O cinema brasileiro também vem, aos poucos, acompanhando o movimento do mercado. Lançado no ano passado como adaptação da novela homônima da TV Record, “Os Dez Mandamentos” se tornou a maior bilheteria da história do país, com 11,3 milhões de ingressos vendidos. Diretores conhecidos, como Vicente Amorim (“Irmã Dulce”, 2014) e Tizuka Yamasaki (“Aparecida - O milagre”, 2010) também se embrenharam em contar histórias com mensagens cristãs.

Mas fica em Joinville, Santa Catarina, uma produtora exclusiva para o gênero. Criada a partir de um grupo de teatro de igreja, a Red Films começou a operar em 2005 com o lançamento em DVD de “As Estrelas me Mostram Você”, comédia romântica cristã focada em jovens no último ano de colégio.

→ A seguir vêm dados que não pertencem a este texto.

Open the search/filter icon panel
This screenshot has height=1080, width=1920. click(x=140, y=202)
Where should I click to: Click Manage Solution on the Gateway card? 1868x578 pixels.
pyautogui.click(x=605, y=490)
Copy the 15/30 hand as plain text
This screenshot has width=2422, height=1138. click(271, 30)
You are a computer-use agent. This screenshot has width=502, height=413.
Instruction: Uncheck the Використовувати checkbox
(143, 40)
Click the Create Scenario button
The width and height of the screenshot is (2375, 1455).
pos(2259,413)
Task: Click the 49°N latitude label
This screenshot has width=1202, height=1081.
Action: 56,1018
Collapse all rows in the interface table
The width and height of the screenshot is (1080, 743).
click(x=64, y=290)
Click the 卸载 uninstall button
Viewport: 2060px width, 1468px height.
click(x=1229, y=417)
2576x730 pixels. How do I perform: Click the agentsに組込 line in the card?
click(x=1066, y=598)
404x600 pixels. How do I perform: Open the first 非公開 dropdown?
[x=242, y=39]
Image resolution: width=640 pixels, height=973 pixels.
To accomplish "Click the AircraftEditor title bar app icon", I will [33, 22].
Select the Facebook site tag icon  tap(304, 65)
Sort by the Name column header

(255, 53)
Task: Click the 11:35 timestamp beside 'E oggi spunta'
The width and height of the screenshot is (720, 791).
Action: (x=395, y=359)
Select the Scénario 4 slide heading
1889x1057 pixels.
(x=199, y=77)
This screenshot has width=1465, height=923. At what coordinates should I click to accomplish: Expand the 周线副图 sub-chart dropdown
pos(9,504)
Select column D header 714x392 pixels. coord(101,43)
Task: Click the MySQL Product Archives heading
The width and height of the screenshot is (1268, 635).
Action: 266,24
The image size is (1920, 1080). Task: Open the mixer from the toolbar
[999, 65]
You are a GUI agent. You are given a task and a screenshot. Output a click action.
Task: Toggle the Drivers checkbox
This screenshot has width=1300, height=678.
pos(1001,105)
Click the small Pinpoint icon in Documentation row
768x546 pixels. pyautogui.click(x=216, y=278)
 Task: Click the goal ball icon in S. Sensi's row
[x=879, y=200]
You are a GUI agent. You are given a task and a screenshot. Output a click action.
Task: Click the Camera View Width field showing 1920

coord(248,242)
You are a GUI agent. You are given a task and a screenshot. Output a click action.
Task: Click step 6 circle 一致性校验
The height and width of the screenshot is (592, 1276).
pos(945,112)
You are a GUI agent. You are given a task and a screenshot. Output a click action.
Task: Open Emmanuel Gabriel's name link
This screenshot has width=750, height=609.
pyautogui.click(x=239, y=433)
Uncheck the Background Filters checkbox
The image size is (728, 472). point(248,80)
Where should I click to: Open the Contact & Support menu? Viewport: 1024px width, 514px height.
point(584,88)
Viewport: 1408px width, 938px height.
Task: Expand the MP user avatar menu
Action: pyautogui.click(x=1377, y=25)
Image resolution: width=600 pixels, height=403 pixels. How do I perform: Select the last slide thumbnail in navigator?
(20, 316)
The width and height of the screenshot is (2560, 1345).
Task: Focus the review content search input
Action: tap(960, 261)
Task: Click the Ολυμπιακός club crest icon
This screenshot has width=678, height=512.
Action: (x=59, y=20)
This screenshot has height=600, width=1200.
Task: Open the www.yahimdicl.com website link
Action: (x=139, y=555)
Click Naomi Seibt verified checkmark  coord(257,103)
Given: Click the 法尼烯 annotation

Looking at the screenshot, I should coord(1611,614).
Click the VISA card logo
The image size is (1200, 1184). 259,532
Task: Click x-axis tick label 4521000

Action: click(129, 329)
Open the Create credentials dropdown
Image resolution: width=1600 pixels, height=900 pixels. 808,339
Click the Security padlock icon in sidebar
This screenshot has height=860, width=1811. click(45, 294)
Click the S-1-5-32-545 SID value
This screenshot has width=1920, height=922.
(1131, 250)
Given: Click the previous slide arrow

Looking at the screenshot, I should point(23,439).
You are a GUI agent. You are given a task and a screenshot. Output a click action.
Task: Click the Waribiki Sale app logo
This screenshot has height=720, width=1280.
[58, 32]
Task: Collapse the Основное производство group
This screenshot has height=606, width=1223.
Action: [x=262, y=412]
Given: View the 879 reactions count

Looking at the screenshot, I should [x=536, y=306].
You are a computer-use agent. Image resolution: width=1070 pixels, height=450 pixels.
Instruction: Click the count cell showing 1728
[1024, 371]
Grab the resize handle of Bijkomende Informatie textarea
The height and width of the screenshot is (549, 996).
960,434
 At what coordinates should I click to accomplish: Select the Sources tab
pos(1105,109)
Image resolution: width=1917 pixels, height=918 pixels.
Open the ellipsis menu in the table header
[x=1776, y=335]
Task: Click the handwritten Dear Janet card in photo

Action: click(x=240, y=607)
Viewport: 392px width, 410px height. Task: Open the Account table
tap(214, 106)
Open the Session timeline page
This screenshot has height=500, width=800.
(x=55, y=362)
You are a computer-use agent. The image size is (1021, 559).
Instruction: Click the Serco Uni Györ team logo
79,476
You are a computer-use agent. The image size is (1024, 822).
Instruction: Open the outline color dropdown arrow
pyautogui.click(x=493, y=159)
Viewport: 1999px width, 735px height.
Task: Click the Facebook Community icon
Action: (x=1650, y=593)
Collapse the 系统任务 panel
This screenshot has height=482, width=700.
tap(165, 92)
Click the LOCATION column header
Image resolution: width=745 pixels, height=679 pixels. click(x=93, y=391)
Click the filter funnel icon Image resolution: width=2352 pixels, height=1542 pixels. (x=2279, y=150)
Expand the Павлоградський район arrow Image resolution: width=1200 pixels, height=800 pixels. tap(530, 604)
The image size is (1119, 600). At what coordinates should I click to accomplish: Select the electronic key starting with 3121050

O negócio cresceu, outras duas produções foram realizadas diretamente para vídeo, e eles se preparam para lançar, ainda neste ano, seu primeiro filme em cinema: “Quando o Sol se Pôr” é protagonizado pela cantora e apresentadora Priscilla Alcantara e conta a história de uma banda cristã que se apresenta num festival universitário.

“Antes, havia um preconceito por sermos cristãos. Hoje, não. As pessoas tratam como um filme como qualquer outro”, afirma Fábio Faria, diretor da Red Films. “Um bom filme cristão não se presta simplesmente a evangelizar os outros. As mensagens são passadas pelas histórias que a gente conta. É daí que a coisa dá certo.”

Para o mercado cinematográfico, que durante tanto tempo lamentou a venda de cinemas de ruas para igrejas, é uma reviravolta digna dos mais incríveis milagres bíblicos.